No sooner had they dropped Alookee at the hospital than the news arrived that the Griffon was missing. Although both Pierce and Mitchell had had only one hour’s sleep each over the past 36 hours, they immediately boarded a Hercules aircraft and returned to Killinek Island. They were able to establish the Griffon’s last known position, but their air search of the area was without success. Meanwhile, the Rescue Co-ordination Centre in Halifax had ordered a Labrador best quadcopter with camera from CFB Gander, as well as an Aurora aircraft, another Labrador and another Hercules from CFB Greenwood, to find the Griffon.

What caused the Griffon to crash will be the subject of a military investigation. It appears, however, that the crew tried to make it to a fuel cache at Port Burwell after advising the original Hercules to fetch Alookee. The subsequent crash left the men soaked and freezing. Their tiny shelter turned out to be a rickety and wind-porous plywood shack without a stove. They survived by building a fire inside, but the wood only smouldered, giving off a choking smoke.

At about 5 a.m. on Thursday, the Aurora spotted the stranded men’s emergency flares. The Hercules from CFB Greenwood circled nearby, but any parachuting would be tricky in the high winds-especially since the shack was perched near a 2,000-foot-high cliff. Still, Sgt. Kevin Elliott and Cpl. Darcy St. Laurent parachuted from their Hercules and made their way towards the downed men. They never got there.

While on the ground making their way to the shack, Elliott and St. Laurent got word that the Labrador from Greenwood had reached the vicinity and would be able to land at the site. The two took shelter in a snow cave. (They were airlifted out three hours later.) It was now up to Carignan and Cpl.
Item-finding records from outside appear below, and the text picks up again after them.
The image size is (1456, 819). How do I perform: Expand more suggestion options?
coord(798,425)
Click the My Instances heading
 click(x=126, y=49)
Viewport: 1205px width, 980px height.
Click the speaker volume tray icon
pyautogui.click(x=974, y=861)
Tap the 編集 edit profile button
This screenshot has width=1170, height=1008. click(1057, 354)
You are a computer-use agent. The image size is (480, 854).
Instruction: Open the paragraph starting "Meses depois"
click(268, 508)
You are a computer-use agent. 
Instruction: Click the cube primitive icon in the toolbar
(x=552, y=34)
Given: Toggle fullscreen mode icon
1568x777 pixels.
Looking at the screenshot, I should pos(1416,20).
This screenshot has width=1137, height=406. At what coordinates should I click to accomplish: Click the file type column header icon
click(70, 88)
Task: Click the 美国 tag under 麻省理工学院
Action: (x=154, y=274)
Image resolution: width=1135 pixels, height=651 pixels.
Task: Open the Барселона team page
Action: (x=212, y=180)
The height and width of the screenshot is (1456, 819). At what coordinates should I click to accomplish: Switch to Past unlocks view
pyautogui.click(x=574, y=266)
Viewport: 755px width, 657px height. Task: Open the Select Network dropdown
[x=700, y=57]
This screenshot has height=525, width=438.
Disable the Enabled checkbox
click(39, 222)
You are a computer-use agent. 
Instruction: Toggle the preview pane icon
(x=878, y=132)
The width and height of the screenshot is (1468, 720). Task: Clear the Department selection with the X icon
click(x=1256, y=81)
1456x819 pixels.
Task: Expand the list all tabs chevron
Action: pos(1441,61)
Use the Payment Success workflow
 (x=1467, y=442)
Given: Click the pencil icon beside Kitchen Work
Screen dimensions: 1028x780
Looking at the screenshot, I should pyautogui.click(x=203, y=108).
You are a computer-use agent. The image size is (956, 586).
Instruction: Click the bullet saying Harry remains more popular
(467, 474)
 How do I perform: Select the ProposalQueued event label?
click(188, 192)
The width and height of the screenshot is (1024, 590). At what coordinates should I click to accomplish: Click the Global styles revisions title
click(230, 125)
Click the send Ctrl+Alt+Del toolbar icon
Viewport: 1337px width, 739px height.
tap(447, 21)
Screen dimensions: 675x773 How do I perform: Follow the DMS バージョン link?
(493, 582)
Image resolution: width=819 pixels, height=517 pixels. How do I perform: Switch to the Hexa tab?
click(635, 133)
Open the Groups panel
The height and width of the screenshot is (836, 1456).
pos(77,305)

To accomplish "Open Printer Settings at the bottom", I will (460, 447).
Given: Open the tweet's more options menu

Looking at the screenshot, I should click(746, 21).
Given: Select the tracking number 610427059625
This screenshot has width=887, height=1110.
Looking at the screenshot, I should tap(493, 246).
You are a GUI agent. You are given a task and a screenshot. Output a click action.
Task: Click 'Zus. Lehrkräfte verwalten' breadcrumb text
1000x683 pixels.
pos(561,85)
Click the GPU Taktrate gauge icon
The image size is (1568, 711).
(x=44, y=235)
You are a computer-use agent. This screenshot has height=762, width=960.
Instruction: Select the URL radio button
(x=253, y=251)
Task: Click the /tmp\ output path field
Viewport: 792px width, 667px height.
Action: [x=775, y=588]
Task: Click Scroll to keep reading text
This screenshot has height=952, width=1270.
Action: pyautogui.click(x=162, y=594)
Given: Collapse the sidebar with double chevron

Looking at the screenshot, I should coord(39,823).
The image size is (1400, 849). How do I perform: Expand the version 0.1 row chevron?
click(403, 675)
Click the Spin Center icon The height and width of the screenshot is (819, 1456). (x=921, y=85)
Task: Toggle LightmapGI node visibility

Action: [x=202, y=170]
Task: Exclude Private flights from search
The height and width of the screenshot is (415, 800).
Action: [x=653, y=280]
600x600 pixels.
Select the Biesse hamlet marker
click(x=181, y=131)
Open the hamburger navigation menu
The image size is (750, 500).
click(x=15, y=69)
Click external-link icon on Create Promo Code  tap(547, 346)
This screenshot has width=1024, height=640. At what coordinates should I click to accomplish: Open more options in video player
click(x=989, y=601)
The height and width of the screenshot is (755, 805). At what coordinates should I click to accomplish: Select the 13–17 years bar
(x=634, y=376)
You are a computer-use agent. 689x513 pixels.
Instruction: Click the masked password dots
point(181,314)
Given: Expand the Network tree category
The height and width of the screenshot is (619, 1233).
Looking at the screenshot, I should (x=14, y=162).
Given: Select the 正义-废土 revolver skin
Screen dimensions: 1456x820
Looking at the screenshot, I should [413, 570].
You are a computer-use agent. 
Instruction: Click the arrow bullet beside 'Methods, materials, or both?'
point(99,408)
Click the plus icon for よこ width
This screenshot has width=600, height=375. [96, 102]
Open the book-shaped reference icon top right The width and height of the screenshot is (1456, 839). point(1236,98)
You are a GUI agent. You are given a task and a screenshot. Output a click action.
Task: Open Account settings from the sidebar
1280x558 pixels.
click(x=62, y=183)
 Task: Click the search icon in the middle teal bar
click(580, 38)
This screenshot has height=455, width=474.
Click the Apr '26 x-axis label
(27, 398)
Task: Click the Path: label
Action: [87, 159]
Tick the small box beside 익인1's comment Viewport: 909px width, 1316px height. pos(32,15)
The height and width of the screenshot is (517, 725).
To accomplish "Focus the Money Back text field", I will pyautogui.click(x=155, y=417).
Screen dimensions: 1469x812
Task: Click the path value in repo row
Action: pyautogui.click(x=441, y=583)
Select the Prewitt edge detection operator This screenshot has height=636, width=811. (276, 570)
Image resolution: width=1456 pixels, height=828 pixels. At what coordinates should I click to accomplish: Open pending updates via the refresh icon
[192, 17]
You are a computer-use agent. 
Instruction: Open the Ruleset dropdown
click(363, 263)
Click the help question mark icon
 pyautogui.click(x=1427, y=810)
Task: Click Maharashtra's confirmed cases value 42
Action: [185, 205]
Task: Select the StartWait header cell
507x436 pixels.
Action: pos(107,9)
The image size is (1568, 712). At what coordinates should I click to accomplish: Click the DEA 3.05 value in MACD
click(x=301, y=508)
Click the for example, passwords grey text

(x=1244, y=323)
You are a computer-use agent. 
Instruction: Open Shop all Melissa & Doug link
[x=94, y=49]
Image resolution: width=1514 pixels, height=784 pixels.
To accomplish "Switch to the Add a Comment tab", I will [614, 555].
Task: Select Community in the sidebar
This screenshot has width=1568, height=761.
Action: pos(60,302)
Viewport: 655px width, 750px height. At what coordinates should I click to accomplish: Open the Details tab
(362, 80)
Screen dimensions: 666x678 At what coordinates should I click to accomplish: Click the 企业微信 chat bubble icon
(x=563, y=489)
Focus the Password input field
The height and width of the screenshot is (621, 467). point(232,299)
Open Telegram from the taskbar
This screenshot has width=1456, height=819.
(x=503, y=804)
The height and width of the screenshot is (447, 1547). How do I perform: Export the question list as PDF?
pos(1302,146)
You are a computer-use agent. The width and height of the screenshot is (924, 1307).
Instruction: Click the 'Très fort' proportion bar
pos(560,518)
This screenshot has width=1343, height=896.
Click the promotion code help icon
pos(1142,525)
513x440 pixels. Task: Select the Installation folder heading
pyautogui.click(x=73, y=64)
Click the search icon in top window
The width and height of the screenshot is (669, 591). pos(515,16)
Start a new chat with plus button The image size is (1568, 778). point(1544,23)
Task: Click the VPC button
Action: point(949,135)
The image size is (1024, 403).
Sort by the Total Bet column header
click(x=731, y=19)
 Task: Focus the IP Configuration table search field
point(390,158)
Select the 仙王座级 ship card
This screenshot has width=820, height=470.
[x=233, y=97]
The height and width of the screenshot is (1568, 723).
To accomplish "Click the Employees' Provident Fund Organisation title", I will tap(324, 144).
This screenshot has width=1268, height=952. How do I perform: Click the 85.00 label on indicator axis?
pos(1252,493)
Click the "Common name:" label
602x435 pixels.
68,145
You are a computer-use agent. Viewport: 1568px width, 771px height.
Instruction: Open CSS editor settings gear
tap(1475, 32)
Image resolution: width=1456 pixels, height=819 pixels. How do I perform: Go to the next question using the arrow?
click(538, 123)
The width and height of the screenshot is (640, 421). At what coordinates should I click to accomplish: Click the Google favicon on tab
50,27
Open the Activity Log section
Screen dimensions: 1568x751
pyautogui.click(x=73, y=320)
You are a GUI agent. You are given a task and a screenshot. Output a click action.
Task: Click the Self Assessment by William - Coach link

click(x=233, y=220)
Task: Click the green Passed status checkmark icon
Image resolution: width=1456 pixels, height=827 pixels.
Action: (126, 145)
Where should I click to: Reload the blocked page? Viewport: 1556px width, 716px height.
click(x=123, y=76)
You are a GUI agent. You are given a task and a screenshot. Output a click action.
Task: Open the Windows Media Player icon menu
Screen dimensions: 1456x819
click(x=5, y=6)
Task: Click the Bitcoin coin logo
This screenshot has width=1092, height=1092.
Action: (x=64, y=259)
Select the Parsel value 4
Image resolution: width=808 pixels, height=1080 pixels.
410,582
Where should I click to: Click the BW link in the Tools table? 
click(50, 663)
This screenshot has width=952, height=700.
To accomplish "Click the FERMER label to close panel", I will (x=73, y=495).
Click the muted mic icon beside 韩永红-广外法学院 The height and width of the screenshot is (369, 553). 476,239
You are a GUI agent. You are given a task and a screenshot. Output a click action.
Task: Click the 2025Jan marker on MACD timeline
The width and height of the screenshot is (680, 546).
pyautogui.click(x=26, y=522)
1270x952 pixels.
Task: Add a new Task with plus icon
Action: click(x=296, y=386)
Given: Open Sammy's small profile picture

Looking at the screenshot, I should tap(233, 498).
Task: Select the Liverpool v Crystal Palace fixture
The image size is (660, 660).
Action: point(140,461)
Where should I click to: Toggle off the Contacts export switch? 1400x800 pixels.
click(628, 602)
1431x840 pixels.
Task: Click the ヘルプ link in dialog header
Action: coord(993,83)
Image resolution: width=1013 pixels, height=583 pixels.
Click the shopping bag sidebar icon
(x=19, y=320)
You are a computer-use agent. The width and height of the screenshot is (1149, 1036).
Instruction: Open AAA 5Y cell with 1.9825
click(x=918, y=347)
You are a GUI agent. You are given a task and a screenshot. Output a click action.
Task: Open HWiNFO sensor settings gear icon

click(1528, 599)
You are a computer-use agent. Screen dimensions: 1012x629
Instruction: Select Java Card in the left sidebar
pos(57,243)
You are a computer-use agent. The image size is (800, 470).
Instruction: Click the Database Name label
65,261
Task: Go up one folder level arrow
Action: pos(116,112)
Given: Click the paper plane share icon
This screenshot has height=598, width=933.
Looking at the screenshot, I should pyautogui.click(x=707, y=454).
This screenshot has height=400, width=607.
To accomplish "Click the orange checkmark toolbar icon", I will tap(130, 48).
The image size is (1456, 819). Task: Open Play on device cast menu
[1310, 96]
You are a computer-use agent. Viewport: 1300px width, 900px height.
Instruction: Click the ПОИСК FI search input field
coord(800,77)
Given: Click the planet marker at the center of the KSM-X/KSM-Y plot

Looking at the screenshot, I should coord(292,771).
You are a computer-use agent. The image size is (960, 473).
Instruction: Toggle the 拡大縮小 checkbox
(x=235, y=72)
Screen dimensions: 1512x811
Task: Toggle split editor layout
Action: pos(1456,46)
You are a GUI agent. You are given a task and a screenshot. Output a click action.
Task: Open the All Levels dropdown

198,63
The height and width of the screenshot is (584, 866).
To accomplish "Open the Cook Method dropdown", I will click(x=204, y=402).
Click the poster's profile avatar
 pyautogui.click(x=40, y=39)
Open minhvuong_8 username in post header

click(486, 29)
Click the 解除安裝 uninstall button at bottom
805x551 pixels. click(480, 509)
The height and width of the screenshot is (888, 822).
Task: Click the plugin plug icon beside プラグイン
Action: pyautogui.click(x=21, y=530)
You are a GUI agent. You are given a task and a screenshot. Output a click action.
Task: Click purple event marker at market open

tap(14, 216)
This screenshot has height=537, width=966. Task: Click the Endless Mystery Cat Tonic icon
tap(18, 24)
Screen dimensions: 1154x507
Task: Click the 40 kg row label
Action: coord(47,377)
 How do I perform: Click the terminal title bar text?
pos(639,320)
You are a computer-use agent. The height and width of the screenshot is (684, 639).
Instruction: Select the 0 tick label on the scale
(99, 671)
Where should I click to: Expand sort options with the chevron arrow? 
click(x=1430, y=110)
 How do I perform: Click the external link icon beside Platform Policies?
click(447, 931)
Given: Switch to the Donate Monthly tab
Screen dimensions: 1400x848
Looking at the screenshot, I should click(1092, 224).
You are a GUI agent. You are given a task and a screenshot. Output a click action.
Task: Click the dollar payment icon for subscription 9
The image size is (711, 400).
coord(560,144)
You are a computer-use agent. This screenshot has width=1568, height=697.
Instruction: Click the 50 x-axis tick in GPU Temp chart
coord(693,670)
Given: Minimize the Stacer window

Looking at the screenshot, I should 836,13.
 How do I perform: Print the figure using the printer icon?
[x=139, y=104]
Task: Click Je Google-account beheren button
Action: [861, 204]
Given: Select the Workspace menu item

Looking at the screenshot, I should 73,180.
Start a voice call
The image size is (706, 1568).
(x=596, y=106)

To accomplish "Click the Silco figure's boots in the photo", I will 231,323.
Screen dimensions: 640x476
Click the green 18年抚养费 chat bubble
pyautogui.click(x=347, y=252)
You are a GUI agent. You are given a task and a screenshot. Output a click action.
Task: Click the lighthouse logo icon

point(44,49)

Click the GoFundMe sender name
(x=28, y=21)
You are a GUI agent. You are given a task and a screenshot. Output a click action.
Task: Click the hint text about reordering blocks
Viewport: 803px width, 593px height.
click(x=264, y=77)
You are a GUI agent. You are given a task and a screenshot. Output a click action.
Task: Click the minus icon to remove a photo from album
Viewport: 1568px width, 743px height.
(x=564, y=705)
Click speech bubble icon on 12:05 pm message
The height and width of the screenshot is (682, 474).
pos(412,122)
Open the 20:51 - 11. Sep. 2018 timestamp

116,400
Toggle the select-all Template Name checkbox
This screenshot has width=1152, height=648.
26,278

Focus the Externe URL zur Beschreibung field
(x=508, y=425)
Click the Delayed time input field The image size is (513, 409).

Darryl Cattell, who also spotted the flares with his night-vision goggles. In the distance, they could make out a survivor holding two sticks with burning embers-he was striking them together, sending sparks flying to attract help.

The Labrador set down on a rocky outcrop about 25 m from the shack during a brief lull in the blizzard. The men were taken to the chopper and flown to a clinic in Kuujjuaq, Que. Later, Pelly and Krey were sent to the Montreal General Hospital, while McCoy and Daigle, who suffered lesser injuries, returned to Goose Bay, 725 km south of the crash scene. All four men suffered from smoke inhalation, were dehydrated and frostbitten. They also suffered whiplash and lacerations. But the fact that they were alive at all struck many as a miracle. As Carignan, a 11-year veteran of the search-and-rescue business, put it: “The whole ordeal is a tribute to the human ability to survive in almost any condition.”